BdS and alantolactone (ATL) synergistically potentiate olaparib-induced mitotic defects in p53 wildtype cancer cells. (A) Quantification (left) and representative images (right, Alexa Fluor 488; AF488) of percentages of U2OS cells displaying bulky anaphase bridges (DAPI-positive) after 72 h treatment with the specified compounds alone or in combination as indicated compared to vehicle only (DMSO). Each dataset represents a minimum of 4500 U2OS cells (3 independent experiments; n = 9; mean ± SEM). White arrowheads indicate anaphase bridges. Scale bar—20 μm. (B) Quantification (left) and representative images (right, Alexa Fluor 488; AF488) of percentages of U2OS cells displaying ultra-fine anaphase bridges (DAPI-negative, RPA1-positive; shown in magenta bars) in addition to bulky bridges (shown in green bars) after 72 h treatment with the specified compounds alone or in combination as indicated compared to DMSO. Each dataset represents a minimum of 1500 U2OS cells (3 replicates; n = 3; mean ± SEM). White arrowheads indicate opposite bridge ends for the two combination treatments. Scale bar—20 μm. (C) Quantification (left) and representative images (right, Alexa Fluor 488 and DAPI merge) of percentages of U2OS cells displaying γH2AX-negative (−) and -positive (+) micronuclei after 72 h treatment with the specified compounds alone or in combination as indicated compared to vehicle only (DMSO). Each dataset represents a minimum of 4500 U2OS cells (3 independent experiments; n = 9; mean ± SEM). Micronuclei are indicated using white arrowheads. Scale bar—20 μm. (D) Representative fluorescent images of multinucleated cells, with their DNA (DAPI; * high-exposure) and DNA damage (anti-γH2AX; Alexa Fluor 488) stained. Scale bar—20 μm. Statistical significance indicated as follows: n.s.—p > 0.05, *—p < 0.05, ***—p < 0.001, and ****—p < 0.0001.

Figure 6

BdS and alantolactone (ATL) synergistically potentiate olaparib-induced cell growth inhibition in p53 wildtype cancer cells. (A) Propidium iodide (PI)-treated U2OS cell-cycle analysis after 48 h of drug treatment. Representative cell-cycle distributions depicting DNA content (top) and histograms (bottom) are shown for two independent experiments (n = 2; mean ± SEM). (B) Normalised nuclear area quantifications and representative images of the DAPI-stained U2OS nuclei (bottom right; 72 h time point) after treatment with olaparib (10 μM), ATL (2.5 μM), BdS (1.25, 2.5, 5 μM) and/or BdS-H₂ (10 μM) at the indicated time points (dotted lines show median and quartiles). For the 24 h time point, each dataset represents a minimum of 25,000 cells (4 independent experiments; n = 672, except for BdS-H₂ and its combination treatment which represent a minimum of 6250 cells—1 independent experiment; n = 168). For the 48 h time point, each dataset represents a minimum of 7500 cells (1 independent experiment; n = 168).
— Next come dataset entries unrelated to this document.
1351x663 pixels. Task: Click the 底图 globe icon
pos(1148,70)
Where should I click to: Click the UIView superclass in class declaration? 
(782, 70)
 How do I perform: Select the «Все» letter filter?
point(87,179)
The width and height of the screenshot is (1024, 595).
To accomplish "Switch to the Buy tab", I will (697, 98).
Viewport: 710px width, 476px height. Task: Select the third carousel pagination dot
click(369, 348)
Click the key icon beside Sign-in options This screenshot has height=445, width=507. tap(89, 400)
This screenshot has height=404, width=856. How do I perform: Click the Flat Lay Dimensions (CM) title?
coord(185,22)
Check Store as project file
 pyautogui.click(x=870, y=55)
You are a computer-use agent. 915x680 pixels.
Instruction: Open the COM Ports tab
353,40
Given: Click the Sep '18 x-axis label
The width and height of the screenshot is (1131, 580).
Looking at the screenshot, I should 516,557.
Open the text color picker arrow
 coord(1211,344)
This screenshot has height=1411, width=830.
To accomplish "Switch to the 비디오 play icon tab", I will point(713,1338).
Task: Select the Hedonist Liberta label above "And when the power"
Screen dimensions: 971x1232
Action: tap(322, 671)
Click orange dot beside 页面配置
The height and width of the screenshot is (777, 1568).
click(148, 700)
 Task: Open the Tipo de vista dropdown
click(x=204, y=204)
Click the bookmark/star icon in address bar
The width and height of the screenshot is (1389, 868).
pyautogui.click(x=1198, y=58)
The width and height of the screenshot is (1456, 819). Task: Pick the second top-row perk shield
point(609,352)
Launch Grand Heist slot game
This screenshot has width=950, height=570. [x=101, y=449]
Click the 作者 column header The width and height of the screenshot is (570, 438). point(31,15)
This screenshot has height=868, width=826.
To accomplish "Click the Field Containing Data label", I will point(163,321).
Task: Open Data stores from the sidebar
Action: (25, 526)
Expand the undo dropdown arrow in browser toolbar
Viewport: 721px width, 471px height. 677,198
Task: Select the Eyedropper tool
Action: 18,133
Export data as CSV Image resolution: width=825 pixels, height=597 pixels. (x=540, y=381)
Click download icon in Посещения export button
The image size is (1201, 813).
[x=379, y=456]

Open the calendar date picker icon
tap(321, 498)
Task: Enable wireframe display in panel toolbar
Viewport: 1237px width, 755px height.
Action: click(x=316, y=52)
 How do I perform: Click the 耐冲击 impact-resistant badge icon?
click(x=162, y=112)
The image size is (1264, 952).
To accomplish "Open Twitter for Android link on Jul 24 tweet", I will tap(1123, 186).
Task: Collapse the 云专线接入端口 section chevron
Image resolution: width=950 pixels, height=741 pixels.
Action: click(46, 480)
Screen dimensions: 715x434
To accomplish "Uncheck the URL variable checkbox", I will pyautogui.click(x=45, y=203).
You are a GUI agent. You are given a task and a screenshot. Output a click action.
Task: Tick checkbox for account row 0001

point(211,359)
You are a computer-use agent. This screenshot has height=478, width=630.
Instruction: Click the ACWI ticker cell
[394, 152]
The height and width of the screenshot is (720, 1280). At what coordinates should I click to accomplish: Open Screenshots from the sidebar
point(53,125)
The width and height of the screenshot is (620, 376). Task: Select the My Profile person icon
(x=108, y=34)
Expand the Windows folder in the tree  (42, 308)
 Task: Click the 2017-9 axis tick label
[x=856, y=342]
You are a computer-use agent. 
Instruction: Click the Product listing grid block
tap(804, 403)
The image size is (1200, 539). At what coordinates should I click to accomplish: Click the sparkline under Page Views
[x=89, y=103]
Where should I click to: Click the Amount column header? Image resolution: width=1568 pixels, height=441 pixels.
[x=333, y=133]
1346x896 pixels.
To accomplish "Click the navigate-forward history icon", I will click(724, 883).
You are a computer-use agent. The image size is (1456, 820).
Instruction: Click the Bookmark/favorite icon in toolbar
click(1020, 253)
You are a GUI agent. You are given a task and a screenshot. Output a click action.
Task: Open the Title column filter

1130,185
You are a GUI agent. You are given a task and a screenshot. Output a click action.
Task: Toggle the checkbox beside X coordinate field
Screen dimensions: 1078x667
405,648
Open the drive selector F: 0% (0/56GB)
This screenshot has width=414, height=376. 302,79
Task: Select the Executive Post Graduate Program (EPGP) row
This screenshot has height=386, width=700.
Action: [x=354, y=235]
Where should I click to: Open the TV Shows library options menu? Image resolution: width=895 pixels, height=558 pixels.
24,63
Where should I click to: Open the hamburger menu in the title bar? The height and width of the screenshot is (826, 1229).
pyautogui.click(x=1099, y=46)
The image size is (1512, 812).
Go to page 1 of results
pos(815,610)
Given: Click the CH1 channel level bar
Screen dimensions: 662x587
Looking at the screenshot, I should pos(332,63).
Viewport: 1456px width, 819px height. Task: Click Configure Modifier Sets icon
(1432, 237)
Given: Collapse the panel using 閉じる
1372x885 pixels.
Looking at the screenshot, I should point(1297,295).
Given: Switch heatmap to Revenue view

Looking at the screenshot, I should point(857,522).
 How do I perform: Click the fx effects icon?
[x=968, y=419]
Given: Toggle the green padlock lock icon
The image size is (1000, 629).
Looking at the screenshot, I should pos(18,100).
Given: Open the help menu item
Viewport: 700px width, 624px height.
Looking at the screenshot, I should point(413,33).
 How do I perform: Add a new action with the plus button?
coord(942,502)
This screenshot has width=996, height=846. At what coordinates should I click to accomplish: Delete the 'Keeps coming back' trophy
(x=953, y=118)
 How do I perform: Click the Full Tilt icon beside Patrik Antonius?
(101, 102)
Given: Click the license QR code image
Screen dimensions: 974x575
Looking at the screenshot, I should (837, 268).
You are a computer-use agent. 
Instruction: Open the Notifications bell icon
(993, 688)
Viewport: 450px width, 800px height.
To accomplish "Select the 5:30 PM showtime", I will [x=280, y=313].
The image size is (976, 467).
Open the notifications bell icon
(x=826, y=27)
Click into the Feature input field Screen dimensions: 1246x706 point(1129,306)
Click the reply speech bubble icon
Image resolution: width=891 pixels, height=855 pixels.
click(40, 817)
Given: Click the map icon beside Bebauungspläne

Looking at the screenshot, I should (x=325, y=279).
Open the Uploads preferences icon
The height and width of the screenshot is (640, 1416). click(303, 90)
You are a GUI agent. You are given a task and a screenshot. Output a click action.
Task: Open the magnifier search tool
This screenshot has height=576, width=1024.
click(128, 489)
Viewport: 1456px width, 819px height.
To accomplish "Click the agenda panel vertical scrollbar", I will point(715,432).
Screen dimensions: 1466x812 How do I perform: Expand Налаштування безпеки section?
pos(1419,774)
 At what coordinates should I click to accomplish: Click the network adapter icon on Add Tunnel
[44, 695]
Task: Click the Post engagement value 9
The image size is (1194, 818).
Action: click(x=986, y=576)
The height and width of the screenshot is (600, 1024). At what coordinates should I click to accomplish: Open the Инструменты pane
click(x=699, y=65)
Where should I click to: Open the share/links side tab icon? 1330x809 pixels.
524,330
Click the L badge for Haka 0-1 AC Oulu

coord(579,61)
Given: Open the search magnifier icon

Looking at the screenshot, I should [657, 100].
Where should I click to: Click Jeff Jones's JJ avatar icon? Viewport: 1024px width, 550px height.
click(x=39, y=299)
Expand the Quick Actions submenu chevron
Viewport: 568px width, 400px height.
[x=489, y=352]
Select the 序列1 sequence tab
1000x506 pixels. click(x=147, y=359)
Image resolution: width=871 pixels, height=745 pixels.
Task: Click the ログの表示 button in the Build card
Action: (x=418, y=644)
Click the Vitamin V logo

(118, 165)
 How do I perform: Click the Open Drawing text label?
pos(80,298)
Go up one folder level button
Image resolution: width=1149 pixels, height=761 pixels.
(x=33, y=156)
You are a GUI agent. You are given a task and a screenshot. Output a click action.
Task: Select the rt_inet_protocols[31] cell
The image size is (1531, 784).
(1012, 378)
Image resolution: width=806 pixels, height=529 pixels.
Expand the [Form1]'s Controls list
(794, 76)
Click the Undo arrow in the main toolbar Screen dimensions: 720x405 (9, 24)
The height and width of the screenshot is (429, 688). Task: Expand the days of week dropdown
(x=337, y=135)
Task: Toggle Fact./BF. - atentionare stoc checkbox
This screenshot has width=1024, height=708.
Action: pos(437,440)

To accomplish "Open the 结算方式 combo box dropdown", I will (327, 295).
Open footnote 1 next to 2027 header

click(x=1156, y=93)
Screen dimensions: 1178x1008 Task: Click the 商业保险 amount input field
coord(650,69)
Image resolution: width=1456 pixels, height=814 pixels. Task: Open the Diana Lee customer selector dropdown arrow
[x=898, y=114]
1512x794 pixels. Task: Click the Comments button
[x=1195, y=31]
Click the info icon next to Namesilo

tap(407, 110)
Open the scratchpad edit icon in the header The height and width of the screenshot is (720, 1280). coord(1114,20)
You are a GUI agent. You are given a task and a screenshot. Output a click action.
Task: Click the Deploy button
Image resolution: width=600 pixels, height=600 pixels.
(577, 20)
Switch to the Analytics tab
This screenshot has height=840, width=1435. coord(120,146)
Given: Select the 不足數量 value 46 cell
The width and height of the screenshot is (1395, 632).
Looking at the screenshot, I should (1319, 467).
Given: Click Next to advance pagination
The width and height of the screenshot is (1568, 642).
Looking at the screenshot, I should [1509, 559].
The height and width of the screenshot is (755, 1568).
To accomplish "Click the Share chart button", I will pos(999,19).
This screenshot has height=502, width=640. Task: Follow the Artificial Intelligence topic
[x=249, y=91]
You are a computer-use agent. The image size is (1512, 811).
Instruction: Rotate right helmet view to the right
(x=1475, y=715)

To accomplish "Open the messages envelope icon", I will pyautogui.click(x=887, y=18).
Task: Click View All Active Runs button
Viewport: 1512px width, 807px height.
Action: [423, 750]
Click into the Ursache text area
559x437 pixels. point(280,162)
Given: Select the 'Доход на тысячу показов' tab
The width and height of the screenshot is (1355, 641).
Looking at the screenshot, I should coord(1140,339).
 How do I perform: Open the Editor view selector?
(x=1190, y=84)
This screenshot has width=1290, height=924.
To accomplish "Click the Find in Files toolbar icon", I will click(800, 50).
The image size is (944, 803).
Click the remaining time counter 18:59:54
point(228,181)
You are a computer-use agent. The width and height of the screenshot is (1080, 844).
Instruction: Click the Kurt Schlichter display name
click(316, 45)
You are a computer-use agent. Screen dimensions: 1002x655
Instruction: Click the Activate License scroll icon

For the 72 h time point, each dataset represents a minimum of 15,000 cells (3 independent experiments; n = 504). Scale bars—20 and 5 μm in inset. (C) Clonogenic survival assays with representative, stained colony images. Chronic treatment of U2OS cells (≥3 independent experiments; n ≥ 3; mean ± SEM) with alantolactone (ATL or A; 0.5 μM, left) and BdS (5 μM, right) in combination with olaparib (Ola or O; 0.625 μM). (D) Clonogenic survival assays with representative, stained colony images. Chronic treatment of U2OS cells (3 independent experiments; n ≥ 6; mean ± SEM) as in (C) (olaparib; 0.625 μM, BdS; 3.75 μM, ATL; 0.375 μM) but in combination with AZD1775, a WEE1 inhibitor (WEE1i or W; 0.05 μM). Controls for ATL and BdS are identical due to forming part of the same experimental pipeline (Ola, WEE1i, O + W). Statistical significance indicated as follows: n.s.—p > 0.05, *—p < 0.05, and ****—p < 0.0001.